* **Aim 1**
In the review thread, what name is proposed for the static bool to show that it is internal?
* **Aim 2**
Quote the review thread from "My question is" up to and including "That is understood.".

───── Source

My question is more specific though:
	What in *this* patch requires dropping 32bit support?
You highlight above that 64bit support is needed for readq/writeq. That is understood.
Even so, this patch does not have any instances of readq/writeq. This patch thus turns
off 32bit support without any mention and without any reason to do so. This is a very
significant change to just sneak into a patch that does not appear to require such
change.

>>> diff --git a/arch/x86/include/asm/resctrl.h b/arch/x86/include/asm/resctrl.h
>>> index 575f8408a9e7..97c2f6bc7a5f 100644
>>> --- a/arch/x86/include/asm/resctrl.h
>>> +++ b/arch/x86/include/asm/resctrl.h
>>> @@ -40,6 +40,8 @@ struct resctrl_pqr_state {
>>>       u32            default_closid;
>>>   };
>>>   +bool erdt_enabled(void);
>>> +
>>
>> I cannot see why this needs to be in asm header ... why not arch/x86/kernel/cpu/resctrl/internal.h?
>>
> 
> OK, let me move it into internal.h. By the way, I believe fs/resctrl
> also needs to call erdt_enabled() for region-aware MBA/MBM. Would it
> be acceptable to expose erdt_enabled() in include/linux/resctrl.h?

I do not see any calls to erdt_enabled() from resctrl fs in this series.
I also do not think such calls would be appropriate. Whether x86's RDT is
backed with CPUID or ACPI is an architectural detail of no concern to resctrl
fs.


....

>>> +
>>> +struct erdt_domain_info {
>>> +    void __iomem        *base[ERDT_MMIO_MAX];
>>> +    struct acpi_erdt_cmrc    *cmrc;
>>> +};
>>> +
>>> +static bool erdt_enabled_flag;
>>
>> What is significance of "flag"? Can it just be "erdt_enabled"? Since it is a bool this seems
>> more intuitive?
>>
> 
> erdt_enabled() was already used as a function name. Let me change it to static bool is_enabled

This could also be named "__erdt_enabled" to highlight that it is internal.

>>> +
>>> +#define ERDT_VALID_VERSION        1
>>> +#define RMDD_FLAG_CPU_DOMAIN        BIT(0)
>>
>> I think this name can be more accurate, how about, for example "RMDD_FLAG_L3_DOMAIN"?
>>
> 
> According to the spec, this flag indicates: CPU L3 cache and I/O L3 Domain, maybe using
> RMDD_FLAG_CPU_L3_DOMAIN?

Looks good to me.

...

>>> +            return -1;
>>> +        }
>>> +
>>> +        if (!cpu_online(cpu))

──────────
───── Data supplied

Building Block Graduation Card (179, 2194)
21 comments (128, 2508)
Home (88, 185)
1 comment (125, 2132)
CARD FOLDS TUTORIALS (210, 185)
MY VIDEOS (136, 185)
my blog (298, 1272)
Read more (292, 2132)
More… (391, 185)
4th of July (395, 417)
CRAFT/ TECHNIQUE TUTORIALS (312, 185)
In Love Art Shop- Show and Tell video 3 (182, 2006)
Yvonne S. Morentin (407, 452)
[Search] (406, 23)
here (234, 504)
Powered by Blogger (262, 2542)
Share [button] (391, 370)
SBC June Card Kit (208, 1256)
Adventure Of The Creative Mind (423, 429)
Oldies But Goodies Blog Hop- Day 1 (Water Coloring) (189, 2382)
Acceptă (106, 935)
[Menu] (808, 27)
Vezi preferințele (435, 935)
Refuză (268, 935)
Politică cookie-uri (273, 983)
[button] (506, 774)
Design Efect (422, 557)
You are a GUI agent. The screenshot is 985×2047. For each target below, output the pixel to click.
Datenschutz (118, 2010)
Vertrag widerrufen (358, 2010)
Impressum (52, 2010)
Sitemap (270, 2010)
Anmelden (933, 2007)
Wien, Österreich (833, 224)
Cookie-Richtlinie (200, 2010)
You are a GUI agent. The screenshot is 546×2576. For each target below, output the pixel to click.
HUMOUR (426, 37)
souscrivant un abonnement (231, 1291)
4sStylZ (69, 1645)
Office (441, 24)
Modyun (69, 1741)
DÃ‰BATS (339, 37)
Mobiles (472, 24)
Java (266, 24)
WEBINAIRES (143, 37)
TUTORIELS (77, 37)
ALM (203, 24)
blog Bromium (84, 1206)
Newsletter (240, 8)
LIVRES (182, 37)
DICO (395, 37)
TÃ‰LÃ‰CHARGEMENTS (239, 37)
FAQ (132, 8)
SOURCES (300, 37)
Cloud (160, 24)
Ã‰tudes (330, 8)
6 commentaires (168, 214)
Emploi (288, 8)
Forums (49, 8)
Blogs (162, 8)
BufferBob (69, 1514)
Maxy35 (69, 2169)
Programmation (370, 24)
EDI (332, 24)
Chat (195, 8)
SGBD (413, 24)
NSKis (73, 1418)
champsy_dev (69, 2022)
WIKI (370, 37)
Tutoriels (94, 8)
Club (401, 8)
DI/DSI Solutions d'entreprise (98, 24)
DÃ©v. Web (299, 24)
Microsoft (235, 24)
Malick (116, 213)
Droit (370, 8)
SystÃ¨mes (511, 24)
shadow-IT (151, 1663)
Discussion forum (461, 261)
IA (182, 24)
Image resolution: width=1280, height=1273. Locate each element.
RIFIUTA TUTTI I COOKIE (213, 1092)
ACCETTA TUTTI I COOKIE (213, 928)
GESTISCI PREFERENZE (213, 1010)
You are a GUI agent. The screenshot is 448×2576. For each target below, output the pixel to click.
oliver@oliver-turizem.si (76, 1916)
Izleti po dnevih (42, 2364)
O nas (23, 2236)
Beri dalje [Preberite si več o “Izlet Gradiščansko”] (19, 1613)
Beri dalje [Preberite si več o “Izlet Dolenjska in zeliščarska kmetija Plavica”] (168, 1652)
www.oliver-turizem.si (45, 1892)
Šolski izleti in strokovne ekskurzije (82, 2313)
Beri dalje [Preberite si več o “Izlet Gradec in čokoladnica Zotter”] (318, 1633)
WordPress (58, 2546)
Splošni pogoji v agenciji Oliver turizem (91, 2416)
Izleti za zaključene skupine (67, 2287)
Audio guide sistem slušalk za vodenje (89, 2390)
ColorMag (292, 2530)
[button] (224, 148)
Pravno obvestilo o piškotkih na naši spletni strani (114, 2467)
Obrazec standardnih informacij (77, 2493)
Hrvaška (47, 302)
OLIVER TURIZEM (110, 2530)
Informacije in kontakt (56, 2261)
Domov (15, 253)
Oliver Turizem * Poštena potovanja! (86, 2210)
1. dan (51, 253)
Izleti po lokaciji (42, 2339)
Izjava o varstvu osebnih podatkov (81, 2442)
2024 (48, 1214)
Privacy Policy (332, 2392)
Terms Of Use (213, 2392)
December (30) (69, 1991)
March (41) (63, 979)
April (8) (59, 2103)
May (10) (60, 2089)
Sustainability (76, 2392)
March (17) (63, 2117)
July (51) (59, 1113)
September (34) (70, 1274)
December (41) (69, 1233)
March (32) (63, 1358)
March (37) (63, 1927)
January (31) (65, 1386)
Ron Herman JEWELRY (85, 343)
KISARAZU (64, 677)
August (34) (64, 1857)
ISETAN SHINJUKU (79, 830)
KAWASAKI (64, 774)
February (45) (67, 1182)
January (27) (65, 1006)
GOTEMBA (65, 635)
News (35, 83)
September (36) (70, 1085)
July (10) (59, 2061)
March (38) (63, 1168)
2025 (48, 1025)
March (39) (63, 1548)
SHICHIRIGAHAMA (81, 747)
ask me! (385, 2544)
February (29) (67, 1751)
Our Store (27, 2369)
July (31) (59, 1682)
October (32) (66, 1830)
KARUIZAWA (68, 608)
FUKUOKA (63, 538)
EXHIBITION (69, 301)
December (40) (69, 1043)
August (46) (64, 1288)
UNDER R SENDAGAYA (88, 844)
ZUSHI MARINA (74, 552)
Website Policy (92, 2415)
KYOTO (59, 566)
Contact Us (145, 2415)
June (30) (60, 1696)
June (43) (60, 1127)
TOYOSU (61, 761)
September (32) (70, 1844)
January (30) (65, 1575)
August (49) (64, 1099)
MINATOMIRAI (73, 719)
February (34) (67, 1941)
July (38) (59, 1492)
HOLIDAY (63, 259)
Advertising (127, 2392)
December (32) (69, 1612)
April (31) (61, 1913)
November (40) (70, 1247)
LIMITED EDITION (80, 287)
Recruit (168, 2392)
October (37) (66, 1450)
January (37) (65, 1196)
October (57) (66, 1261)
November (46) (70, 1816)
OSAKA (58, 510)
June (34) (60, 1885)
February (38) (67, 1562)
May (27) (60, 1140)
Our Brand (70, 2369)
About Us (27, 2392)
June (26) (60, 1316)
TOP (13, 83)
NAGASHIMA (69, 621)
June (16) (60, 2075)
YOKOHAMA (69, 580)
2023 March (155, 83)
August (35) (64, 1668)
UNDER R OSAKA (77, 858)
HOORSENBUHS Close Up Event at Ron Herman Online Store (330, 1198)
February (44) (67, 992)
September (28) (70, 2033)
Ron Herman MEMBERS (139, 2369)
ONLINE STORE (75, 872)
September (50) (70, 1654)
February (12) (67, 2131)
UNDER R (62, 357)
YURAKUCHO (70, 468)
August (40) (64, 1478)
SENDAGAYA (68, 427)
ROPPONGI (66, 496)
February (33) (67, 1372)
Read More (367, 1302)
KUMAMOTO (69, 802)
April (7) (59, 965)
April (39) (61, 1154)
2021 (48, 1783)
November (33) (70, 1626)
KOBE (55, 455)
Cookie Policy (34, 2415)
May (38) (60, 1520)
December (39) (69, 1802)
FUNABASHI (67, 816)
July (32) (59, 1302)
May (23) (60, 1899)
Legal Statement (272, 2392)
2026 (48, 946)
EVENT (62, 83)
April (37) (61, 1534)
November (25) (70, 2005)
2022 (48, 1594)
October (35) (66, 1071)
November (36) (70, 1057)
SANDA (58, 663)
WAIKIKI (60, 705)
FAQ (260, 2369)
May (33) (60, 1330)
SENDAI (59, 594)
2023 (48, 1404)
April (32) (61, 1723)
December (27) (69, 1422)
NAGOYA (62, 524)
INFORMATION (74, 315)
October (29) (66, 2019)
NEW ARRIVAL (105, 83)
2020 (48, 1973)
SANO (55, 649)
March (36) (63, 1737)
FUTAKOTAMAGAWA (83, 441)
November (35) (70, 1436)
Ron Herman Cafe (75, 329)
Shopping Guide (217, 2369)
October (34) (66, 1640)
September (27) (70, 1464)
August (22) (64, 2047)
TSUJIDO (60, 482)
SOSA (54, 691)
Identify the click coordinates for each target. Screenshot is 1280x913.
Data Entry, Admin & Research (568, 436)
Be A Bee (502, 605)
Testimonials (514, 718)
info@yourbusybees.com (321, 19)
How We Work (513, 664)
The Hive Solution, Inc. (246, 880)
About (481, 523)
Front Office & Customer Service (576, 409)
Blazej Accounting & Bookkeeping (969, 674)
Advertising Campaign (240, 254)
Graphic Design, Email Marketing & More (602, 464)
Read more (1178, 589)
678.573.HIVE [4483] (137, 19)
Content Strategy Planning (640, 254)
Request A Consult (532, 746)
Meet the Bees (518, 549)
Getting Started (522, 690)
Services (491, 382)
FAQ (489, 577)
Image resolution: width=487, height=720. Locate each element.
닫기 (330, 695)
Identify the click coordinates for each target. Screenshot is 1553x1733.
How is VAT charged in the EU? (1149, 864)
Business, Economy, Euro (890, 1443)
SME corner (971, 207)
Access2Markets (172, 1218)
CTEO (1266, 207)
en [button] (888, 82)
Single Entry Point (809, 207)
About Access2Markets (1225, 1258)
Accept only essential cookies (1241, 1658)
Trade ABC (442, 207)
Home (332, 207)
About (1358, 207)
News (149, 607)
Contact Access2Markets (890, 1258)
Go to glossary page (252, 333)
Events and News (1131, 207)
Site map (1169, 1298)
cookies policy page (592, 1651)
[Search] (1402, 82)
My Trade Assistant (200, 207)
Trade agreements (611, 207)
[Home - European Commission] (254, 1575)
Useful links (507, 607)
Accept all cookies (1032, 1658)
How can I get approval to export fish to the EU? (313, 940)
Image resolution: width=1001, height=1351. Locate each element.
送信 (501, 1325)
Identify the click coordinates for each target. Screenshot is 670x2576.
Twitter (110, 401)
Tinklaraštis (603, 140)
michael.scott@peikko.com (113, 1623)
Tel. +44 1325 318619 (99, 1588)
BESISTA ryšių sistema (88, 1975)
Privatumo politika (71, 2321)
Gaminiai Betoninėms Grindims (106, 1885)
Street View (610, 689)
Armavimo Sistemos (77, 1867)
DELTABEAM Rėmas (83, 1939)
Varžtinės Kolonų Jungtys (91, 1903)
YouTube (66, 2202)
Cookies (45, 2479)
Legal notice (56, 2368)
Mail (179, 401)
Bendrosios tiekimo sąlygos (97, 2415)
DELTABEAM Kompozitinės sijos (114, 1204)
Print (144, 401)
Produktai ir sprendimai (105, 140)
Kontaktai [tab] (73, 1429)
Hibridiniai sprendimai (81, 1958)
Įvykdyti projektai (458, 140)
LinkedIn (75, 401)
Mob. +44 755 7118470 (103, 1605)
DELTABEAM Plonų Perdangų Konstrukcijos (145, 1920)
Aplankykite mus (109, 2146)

──────────

* **Exercise answer 1**
__erdt_enabled

* **Exercise answer 2**
My question is more specific though:
	What in *this* patch requires dropping 32bit support?
You highlight above that 64bit support is needed for readq/writeq. That is understood.